▶ Exercise aim
Please reproduce the entries below exactly from the line with "Viewport: 1024px width, 467px" through their last line, leaving out any pictures.
----
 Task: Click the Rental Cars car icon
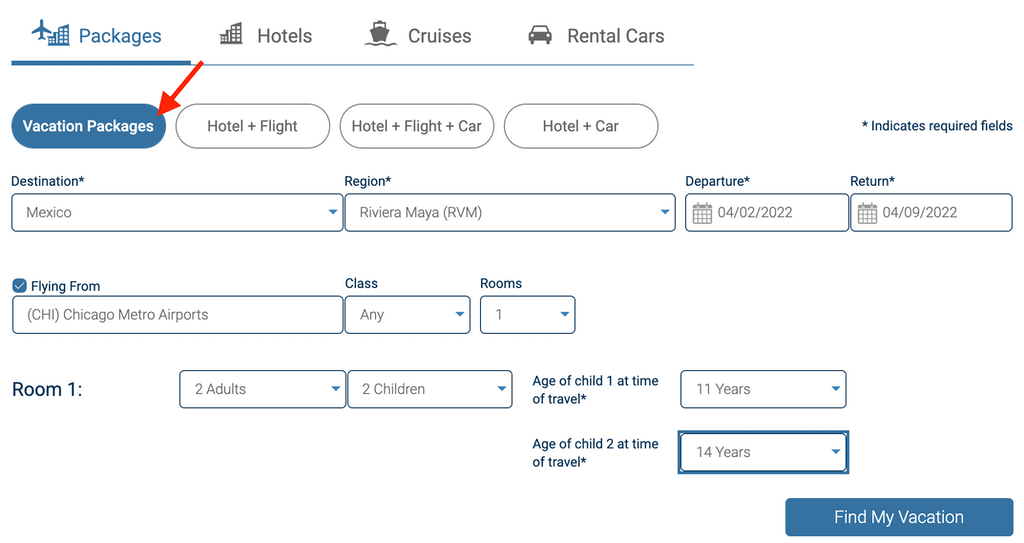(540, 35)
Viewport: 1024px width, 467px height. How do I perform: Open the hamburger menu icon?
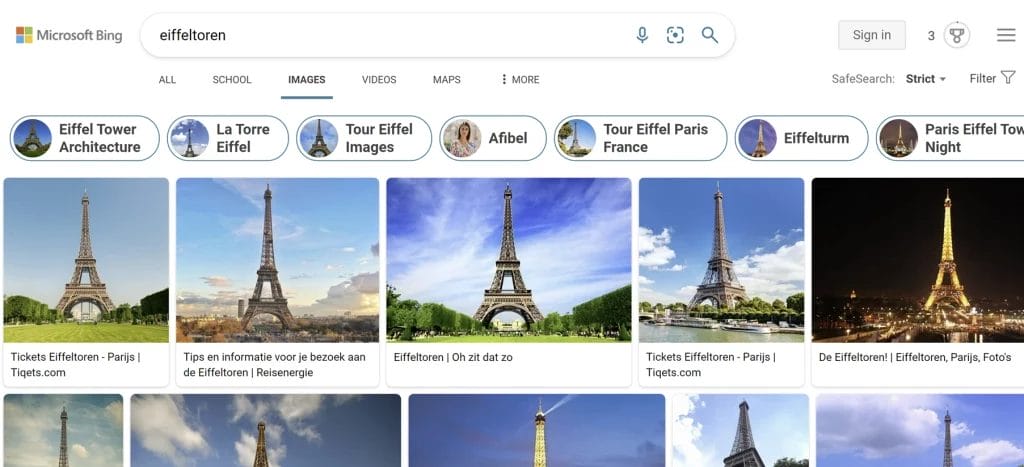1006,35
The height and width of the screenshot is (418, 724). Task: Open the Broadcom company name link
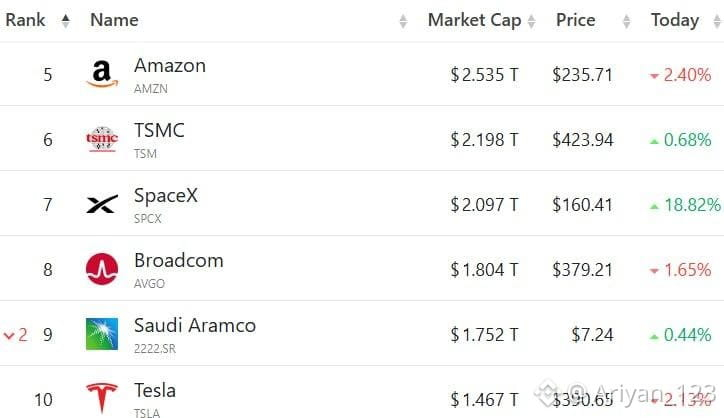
----
▶ Written solution
Viewport: 1024px width, 467px height. How do I perform: Open the hamburger menu icon?
1006,35
The height and width of the screenshot is (418, 724). Task: Open the Broadcom company name link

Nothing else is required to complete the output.